Ominous Tobacco Field at dusk. Notice two iny windmills visible on the horizon

The number of tobacco growers in Zimbabwe has declined by nearly one fifth, reports The Herald, citing the Tobacco Industry and Marketing Board (TIMB).

More than 120,000 people registered to grow tobacco for the current season, compared with 144,462 who registered during the same period last year.

The decline is attributed to the TIMB’s stricter grower vetting process and challenges facing the tobacco industry.

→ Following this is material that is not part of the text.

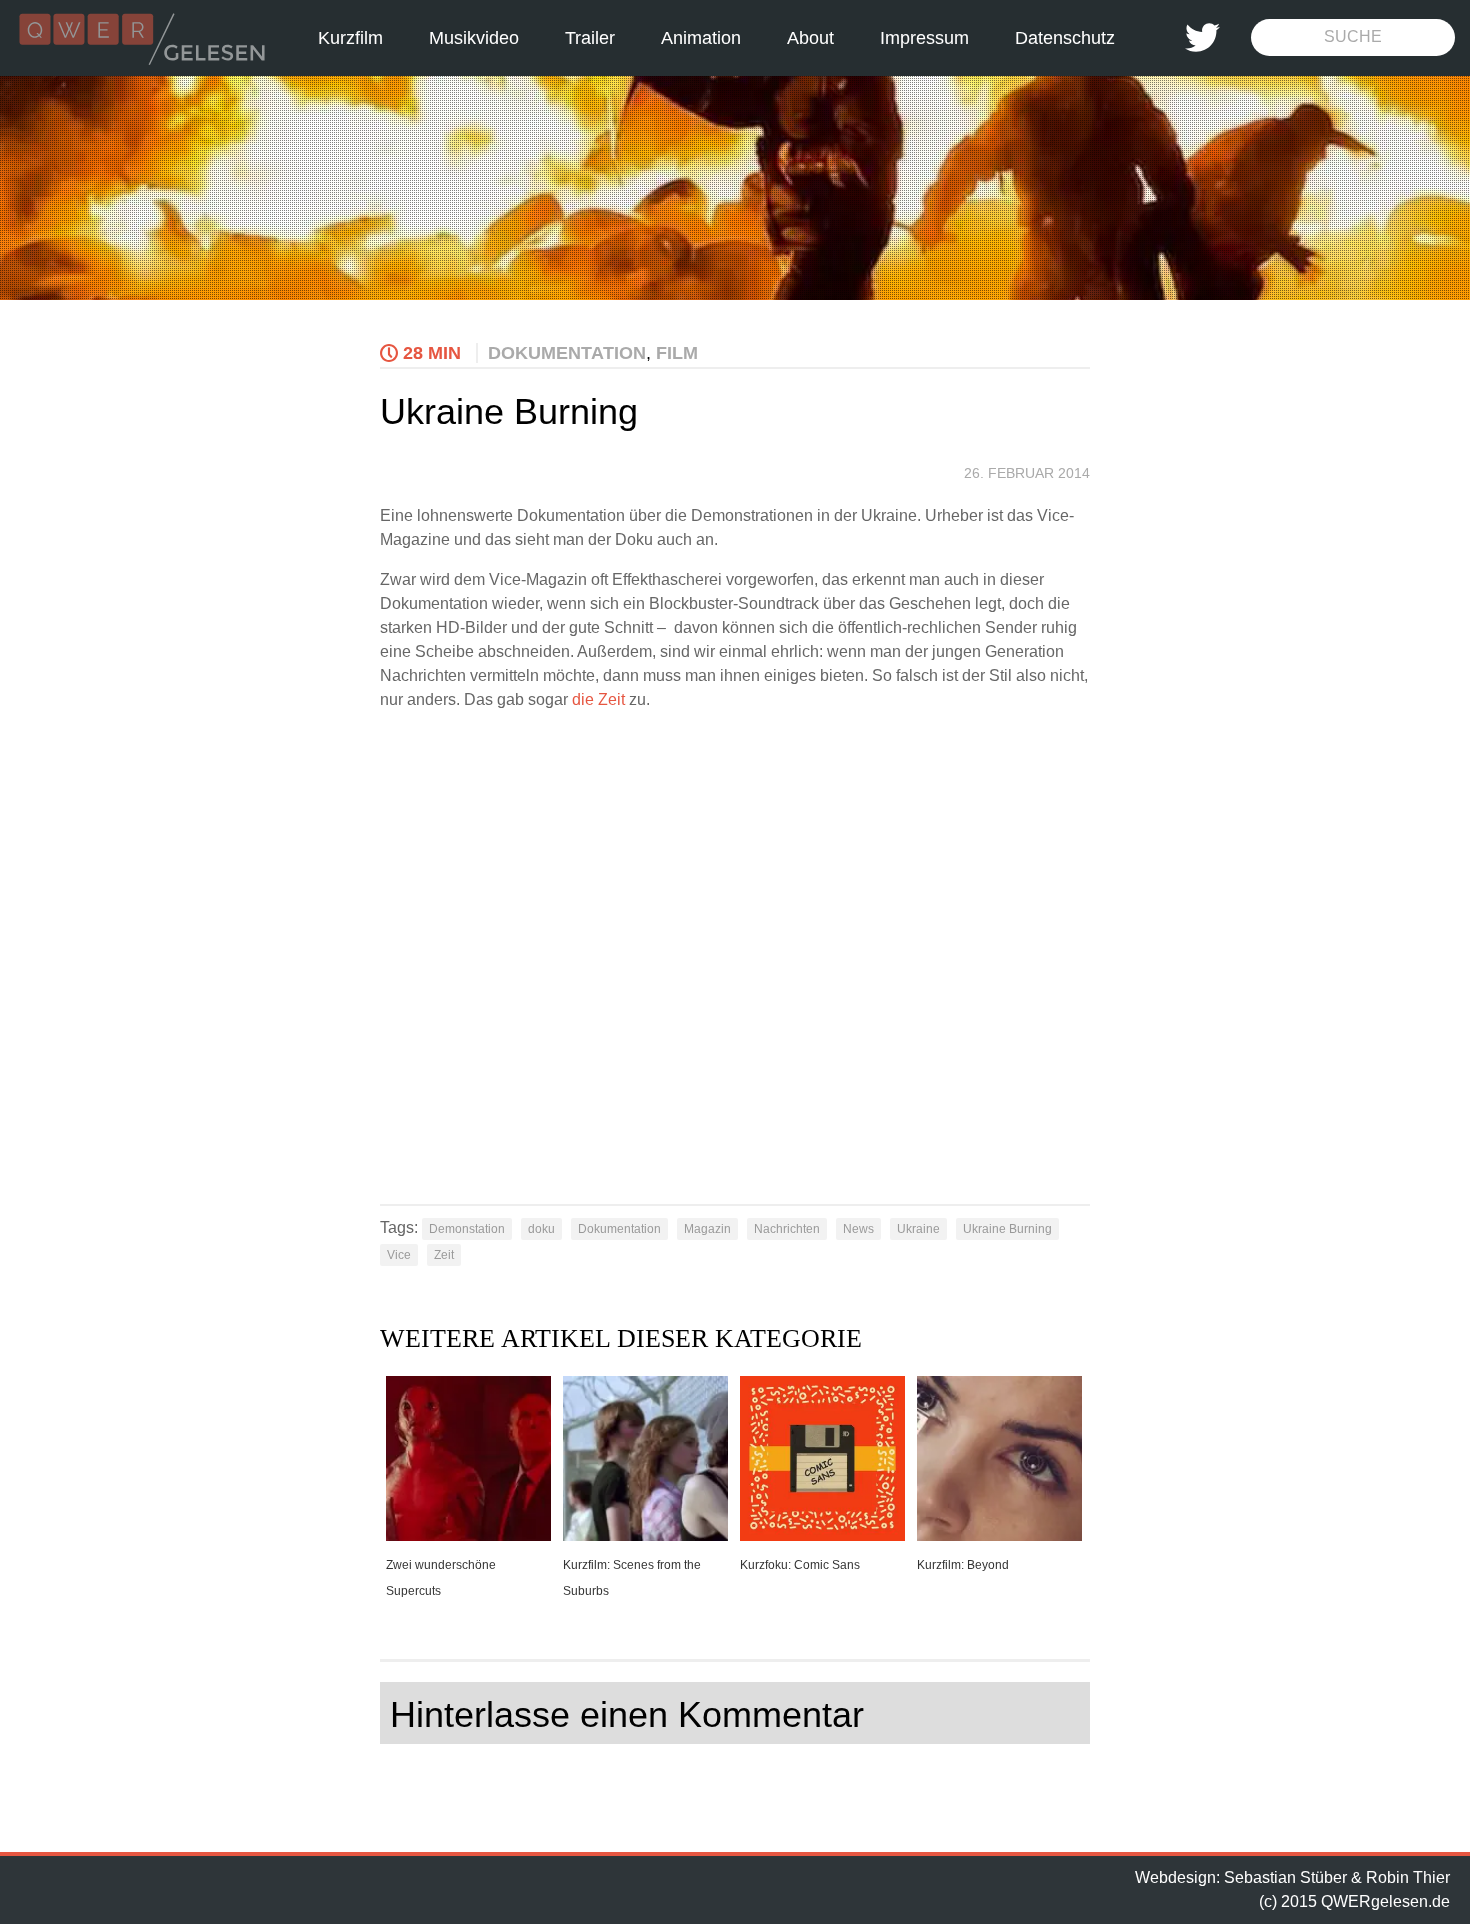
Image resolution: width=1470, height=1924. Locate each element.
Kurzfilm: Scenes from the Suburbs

“Many farmers have tried and have fallen short, which is why we have less registered farmers,” said TIMB Public Affairs Officer Chelesani Moyo. “We place more pride in having fewer but legitimate tobacco growers whom we know will follow due diligence in all tobacco production processes and produce tobacco in quality ranges one to three by 2025.”

Tobacco Association Zimbabwe President George Seremwe blamed the decline in registrations on the fact that some farmers had incurred losses during the previous season.

“Too much cartels on one cake in the industry,” he said. “Surrogate contractors short changed farmers last season. We cannot have tobacco farmers not paid from last season up to now.”

Following complaints that some buyers were charging excessive premiums for inputs, manipulating prices and paying late, the TIMB has cracked down on contractors. Recently, the regulator also announced stiffer penalties for side marketing.

In related news, the government has given farmers who are still planting tobacco as a result of erratic rainfall at the start of the current farming season until Jan. 10 to destroy seedbeds.

Under normal circumstances, Zimbabwe requires tobacco farmers to destroy their seedbeds by Dec. 31 each year to prevent the spread of pests and diseases.